In what very well may be the last of my Stumptown purchases from Four Barrel (1,2), I grabbed this bag of Ethiopian Wondo from the shelves during a fit of not knowing what else to grab. My primary goal at the time was to get some more tasty decaf before its all gone.
This coffee epitomizes a roasting trend that I’m hastily generalizing to all Stumptown coffees based on my mere handful of purchases (from Four Barrel) over the past few months. Correct me if I’m wrong, but I’m finding most of these coffees to be just a tad dark in the roast when it comes to brewed coffee, leaving only traces of what must surely be more complex flavors and aromas. Yet, the roasts are dark enough that these coffees tend to work to reasonably well as single origin espressos.
The Wondo is barely interesting brewed as a French Press, pour over drip or siphon. It is bold, fresh and chocolately with a very slight everything: a bit of red apple, a touch of brown sugar, a suggestion of spring leaves, a tea-like body and a crescendo of barely lemon acidity and mild tobacco aftertaste. This description is really reaching for one though. The coffee is pleasant but not particularly complex and just barely compelling. I’d probably rate it closer to a 3 or 3- if it wasn’t so satisfying as an espresso.

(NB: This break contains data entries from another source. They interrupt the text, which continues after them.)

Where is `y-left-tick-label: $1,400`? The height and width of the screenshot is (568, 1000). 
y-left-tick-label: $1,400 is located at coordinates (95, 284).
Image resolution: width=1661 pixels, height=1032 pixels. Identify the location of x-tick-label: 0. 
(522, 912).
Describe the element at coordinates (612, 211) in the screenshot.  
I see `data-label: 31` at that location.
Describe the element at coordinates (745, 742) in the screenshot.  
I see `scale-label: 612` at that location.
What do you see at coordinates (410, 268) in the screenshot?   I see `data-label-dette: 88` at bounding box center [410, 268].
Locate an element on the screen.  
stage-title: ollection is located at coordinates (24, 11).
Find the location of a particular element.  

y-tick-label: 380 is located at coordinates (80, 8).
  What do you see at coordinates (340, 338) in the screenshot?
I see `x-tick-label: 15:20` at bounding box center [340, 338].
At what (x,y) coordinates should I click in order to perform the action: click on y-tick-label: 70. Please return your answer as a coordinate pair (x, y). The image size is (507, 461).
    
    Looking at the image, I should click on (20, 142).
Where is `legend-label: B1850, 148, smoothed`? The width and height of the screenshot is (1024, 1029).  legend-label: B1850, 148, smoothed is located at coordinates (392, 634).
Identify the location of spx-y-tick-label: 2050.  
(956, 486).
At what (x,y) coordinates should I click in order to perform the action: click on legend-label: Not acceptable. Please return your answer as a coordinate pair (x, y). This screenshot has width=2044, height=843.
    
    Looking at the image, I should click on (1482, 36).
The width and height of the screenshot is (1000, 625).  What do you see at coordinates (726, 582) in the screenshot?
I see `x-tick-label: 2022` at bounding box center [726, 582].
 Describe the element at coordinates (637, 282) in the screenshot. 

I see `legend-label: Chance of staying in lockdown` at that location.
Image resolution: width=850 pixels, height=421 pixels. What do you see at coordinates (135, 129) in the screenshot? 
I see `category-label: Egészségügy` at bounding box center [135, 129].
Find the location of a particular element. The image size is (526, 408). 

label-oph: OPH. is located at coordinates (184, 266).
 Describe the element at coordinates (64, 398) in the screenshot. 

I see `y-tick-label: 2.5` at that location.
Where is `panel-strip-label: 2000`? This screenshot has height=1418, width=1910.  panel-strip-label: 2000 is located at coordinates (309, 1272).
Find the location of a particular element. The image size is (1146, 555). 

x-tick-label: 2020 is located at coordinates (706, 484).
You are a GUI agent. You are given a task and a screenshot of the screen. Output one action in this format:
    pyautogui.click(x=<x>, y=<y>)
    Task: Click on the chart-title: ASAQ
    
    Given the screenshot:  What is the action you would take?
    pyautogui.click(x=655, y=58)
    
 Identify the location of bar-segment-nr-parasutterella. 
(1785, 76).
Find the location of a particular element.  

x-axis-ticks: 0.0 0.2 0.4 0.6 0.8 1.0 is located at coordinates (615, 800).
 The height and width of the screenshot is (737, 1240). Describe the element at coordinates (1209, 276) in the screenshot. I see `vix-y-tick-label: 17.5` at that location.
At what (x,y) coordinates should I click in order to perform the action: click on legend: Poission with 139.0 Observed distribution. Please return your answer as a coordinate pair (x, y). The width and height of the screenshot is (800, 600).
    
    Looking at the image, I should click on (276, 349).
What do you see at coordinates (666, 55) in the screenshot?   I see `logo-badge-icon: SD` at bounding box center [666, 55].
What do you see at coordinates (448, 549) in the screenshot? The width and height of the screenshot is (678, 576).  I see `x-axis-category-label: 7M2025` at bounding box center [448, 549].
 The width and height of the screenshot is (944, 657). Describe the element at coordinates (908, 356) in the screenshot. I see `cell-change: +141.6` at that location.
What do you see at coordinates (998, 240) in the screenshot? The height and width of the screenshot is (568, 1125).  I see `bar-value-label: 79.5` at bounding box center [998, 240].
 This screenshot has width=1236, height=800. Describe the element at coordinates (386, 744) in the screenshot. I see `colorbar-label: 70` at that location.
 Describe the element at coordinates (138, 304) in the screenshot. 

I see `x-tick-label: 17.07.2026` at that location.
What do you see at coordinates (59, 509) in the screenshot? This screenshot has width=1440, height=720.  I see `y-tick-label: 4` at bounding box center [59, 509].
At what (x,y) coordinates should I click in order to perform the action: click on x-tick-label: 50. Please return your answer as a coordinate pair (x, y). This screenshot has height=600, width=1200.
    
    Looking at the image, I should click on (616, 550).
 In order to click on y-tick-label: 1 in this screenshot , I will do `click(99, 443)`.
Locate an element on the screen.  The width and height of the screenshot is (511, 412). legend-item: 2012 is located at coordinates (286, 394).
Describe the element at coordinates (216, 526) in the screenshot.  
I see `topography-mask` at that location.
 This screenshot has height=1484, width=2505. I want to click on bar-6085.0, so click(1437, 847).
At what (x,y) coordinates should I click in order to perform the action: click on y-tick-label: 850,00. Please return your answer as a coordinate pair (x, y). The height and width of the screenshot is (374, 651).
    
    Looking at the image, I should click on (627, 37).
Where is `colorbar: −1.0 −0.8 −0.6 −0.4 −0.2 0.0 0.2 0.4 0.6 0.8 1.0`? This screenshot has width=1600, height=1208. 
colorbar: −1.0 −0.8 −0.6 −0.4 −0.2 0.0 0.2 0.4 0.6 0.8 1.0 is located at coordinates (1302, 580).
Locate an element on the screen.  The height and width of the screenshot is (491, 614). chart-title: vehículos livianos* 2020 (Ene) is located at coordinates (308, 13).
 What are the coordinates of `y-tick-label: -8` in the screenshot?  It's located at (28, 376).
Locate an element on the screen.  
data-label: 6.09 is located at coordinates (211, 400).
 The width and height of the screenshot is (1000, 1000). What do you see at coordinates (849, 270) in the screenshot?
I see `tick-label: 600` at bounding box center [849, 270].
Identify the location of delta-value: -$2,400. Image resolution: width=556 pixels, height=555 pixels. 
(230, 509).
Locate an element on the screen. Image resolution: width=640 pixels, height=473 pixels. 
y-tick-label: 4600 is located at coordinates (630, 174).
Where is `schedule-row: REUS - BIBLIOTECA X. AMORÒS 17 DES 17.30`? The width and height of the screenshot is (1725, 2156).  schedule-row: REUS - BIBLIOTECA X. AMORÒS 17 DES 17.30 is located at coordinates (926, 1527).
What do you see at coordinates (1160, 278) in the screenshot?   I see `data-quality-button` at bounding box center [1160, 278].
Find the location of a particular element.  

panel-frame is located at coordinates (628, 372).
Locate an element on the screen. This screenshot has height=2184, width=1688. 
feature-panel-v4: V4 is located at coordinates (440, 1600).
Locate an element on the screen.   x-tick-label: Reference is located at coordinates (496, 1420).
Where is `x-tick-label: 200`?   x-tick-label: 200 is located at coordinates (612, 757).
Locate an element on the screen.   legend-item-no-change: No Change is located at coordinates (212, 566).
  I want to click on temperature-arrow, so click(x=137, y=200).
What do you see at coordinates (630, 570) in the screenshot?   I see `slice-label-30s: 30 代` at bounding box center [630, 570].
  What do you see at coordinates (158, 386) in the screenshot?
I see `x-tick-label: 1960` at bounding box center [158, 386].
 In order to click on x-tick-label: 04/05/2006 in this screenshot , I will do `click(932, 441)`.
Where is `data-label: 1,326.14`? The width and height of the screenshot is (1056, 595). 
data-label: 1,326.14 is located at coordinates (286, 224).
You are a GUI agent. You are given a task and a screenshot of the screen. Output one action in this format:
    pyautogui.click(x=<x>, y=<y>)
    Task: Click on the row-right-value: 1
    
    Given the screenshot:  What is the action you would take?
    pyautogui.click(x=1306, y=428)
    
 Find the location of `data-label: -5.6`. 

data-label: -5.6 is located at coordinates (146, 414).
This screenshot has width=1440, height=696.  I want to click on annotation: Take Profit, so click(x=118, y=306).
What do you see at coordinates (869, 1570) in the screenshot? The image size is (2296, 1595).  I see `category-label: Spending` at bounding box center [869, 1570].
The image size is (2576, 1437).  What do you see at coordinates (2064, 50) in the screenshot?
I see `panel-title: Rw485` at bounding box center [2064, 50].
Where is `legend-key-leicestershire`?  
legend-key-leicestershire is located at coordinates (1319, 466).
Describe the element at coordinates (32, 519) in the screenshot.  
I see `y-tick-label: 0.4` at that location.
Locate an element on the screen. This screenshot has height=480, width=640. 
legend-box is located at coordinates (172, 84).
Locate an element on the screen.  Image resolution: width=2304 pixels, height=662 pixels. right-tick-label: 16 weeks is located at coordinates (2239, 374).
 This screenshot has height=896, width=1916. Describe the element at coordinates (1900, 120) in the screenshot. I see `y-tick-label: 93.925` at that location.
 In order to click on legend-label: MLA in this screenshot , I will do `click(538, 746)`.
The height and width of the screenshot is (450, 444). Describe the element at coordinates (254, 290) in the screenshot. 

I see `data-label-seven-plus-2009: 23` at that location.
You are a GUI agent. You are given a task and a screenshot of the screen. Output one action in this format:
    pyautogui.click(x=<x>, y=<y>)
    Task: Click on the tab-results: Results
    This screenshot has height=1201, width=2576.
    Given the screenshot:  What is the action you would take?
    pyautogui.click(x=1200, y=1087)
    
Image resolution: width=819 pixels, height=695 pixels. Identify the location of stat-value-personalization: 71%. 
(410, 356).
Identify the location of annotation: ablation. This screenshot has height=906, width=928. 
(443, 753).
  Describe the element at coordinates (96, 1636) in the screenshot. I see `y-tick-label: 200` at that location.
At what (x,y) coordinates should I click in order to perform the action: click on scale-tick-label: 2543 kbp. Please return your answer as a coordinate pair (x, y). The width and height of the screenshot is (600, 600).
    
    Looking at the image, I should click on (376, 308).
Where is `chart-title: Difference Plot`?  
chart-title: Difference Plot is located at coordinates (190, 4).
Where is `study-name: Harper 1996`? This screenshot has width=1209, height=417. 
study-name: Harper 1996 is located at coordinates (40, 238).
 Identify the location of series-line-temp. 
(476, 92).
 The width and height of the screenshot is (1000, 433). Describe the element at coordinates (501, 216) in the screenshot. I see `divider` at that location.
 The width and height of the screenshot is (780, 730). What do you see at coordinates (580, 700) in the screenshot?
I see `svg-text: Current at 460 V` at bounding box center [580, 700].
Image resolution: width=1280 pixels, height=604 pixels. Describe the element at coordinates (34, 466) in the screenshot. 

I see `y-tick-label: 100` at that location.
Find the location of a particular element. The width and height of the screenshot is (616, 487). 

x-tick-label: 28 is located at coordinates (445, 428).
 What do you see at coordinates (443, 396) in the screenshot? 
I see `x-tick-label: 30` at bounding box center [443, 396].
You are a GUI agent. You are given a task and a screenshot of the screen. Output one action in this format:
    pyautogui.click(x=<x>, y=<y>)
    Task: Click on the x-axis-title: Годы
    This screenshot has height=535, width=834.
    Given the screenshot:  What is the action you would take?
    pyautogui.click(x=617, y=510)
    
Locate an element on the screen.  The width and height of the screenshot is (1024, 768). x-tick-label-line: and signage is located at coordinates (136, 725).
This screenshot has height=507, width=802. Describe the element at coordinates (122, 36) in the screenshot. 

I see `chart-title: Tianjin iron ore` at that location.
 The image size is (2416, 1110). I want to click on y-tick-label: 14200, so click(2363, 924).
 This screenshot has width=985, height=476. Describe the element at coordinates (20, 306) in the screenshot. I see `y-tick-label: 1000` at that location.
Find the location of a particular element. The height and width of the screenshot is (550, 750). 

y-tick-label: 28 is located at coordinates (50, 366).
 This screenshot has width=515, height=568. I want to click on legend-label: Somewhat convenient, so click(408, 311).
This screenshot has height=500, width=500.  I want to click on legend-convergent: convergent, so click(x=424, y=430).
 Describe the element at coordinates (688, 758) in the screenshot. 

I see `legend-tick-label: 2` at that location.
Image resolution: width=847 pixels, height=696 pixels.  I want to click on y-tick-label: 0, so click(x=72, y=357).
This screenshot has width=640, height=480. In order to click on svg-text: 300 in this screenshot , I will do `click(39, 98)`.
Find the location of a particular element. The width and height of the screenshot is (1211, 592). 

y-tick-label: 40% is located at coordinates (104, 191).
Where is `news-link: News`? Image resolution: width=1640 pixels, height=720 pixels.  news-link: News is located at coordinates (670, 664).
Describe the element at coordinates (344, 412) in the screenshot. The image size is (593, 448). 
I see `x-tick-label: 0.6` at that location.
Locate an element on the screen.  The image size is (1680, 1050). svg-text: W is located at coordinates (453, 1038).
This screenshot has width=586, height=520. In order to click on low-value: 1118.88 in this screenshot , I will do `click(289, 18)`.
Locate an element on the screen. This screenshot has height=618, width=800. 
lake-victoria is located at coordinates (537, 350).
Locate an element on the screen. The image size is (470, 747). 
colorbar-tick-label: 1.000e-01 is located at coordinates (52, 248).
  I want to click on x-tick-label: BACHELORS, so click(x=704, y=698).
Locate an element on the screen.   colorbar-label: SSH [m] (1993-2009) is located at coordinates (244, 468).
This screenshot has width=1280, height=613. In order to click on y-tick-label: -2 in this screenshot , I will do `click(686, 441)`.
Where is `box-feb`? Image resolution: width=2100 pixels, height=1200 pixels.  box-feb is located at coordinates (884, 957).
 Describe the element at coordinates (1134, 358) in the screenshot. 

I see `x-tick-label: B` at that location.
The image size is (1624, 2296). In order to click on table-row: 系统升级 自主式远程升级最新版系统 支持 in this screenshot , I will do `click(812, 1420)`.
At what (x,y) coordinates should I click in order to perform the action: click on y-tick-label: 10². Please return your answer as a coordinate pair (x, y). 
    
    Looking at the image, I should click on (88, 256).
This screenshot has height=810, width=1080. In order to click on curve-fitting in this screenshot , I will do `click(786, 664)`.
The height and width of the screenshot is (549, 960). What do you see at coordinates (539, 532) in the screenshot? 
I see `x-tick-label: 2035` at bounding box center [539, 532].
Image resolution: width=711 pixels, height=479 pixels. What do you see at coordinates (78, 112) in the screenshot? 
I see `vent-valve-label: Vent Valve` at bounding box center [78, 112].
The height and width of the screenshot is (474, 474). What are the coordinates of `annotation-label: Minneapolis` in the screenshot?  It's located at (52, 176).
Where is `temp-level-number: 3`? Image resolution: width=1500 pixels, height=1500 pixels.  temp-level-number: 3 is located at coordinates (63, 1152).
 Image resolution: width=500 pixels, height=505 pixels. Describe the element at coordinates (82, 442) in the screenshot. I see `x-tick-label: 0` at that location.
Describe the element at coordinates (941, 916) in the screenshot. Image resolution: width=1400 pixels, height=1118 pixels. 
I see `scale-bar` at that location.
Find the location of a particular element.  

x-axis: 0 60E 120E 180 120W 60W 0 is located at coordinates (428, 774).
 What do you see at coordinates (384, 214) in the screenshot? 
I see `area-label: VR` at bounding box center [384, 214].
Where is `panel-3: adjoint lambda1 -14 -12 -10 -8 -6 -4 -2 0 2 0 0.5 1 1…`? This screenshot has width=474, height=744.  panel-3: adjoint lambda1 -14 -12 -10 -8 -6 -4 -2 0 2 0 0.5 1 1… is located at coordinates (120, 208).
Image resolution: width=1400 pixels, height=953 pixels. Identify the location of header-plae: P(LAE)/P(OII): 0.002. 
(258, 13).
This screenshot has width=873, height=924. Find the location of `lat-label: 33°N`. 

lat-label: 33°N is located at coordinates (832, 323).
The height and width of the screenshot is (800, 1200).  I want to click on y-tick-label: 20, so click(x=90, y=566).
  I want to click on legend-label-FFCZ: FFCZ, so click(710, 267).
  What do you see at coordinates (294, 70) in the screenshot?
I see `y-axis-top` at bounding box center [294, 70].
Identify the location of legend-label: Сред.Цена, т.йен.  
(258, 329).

It’s not a particularly sweet shot, but does closely resemble the bittersweet chocolate qualities of a good stout beer – only in shot, rather than full pint form. It’s the mini-me of Guinness if you will. It comes out dark and goes down easy and doesn’t take a lot of attention to enjoy. I didn’t get to try this one in milk drinks but it could prove interesting assuming it’s the chocolate that comes through and not the beer.